Task brief: Copy each record below exactly, please, and leave its pictures out.
======== Source information
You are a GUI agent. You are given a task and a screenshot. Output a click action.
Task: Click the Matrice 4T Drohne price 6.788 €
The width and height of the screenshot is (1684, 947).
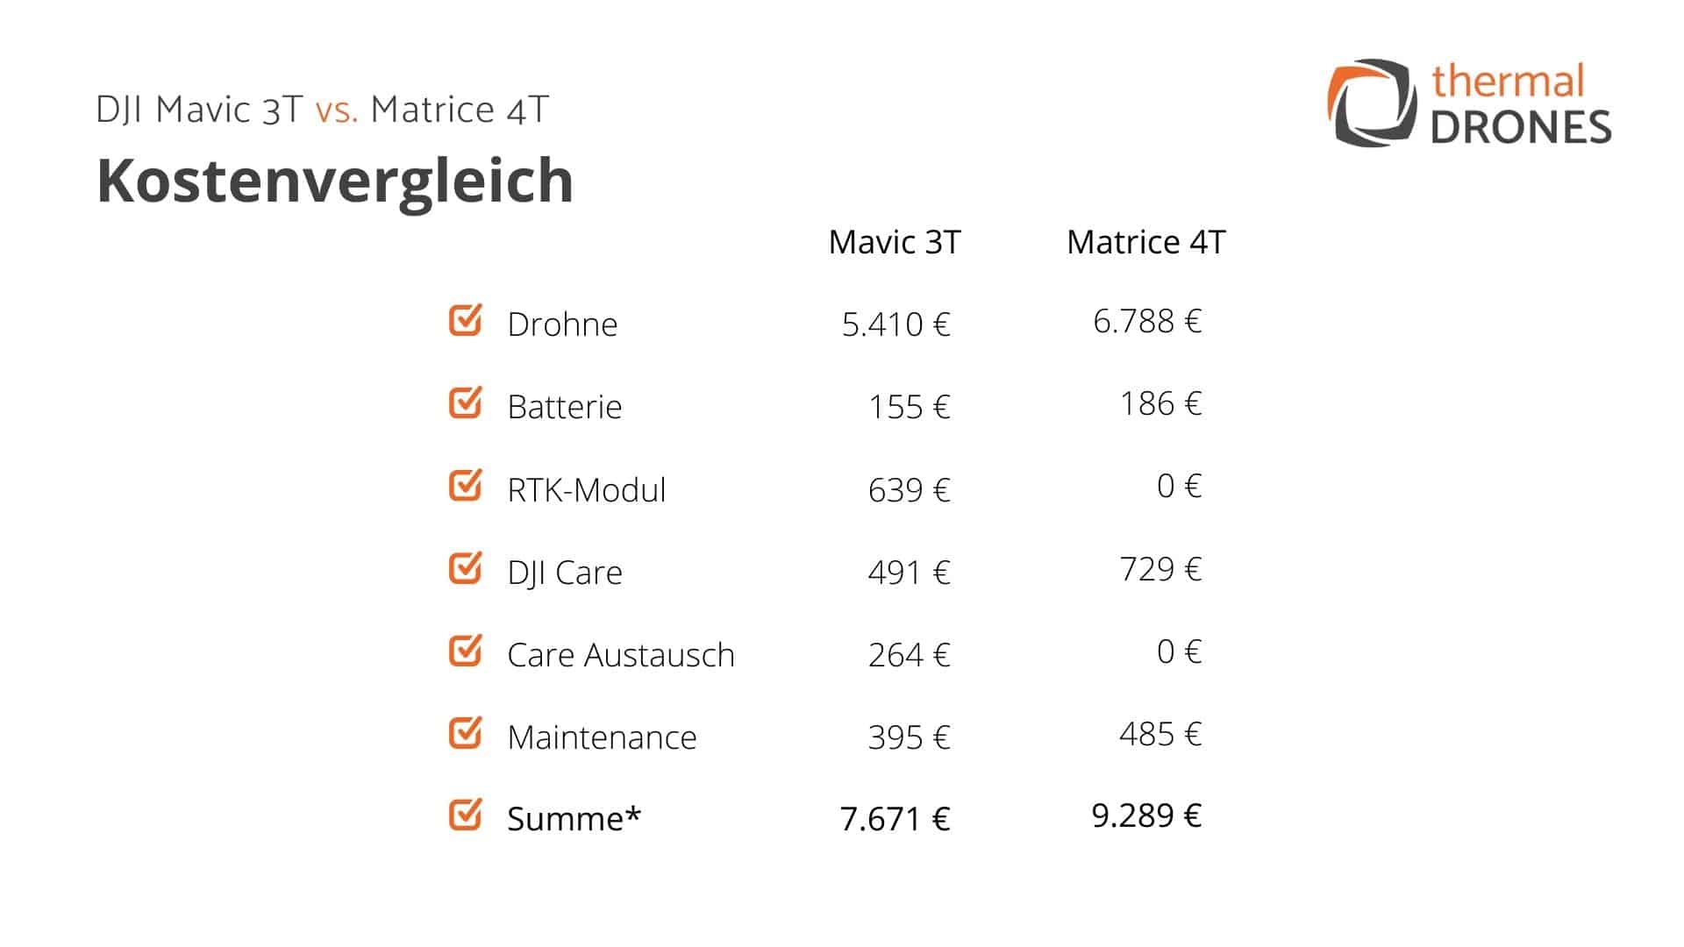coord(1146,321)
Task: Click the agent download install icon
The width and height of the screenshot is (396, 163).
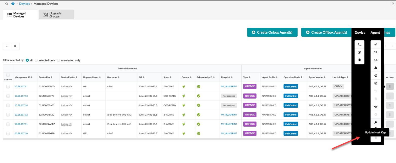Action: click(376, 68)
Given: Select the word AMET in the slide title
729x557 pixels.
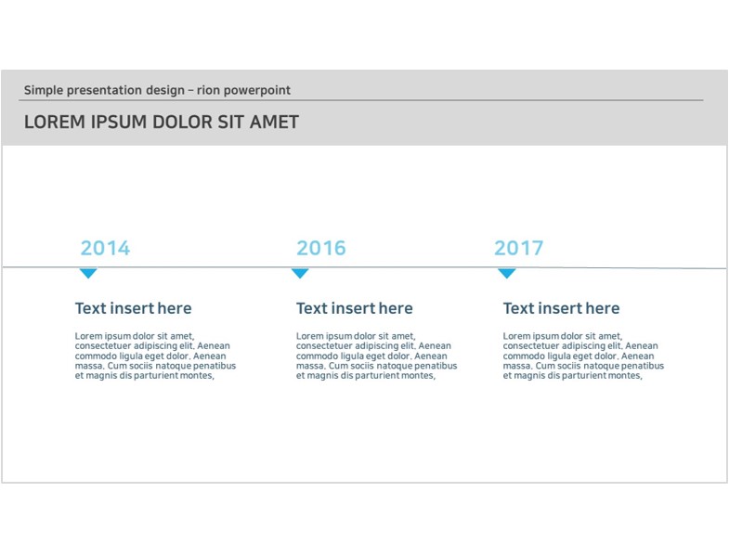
================
Task response:
You are a GUI agent. You are given a task and a screenshot. Output a click action.
Task: Click the Matrice 4T Drohne price 6.788 €
The width and height of the screenshot is (1684, 947).
coord(1146,321)
Task: Click the agent download install icon
The width and height of the screenshot is (396, 163).
Action: click(376, 68)
Given: Select the word AMET in the slide title
729x557 pixels.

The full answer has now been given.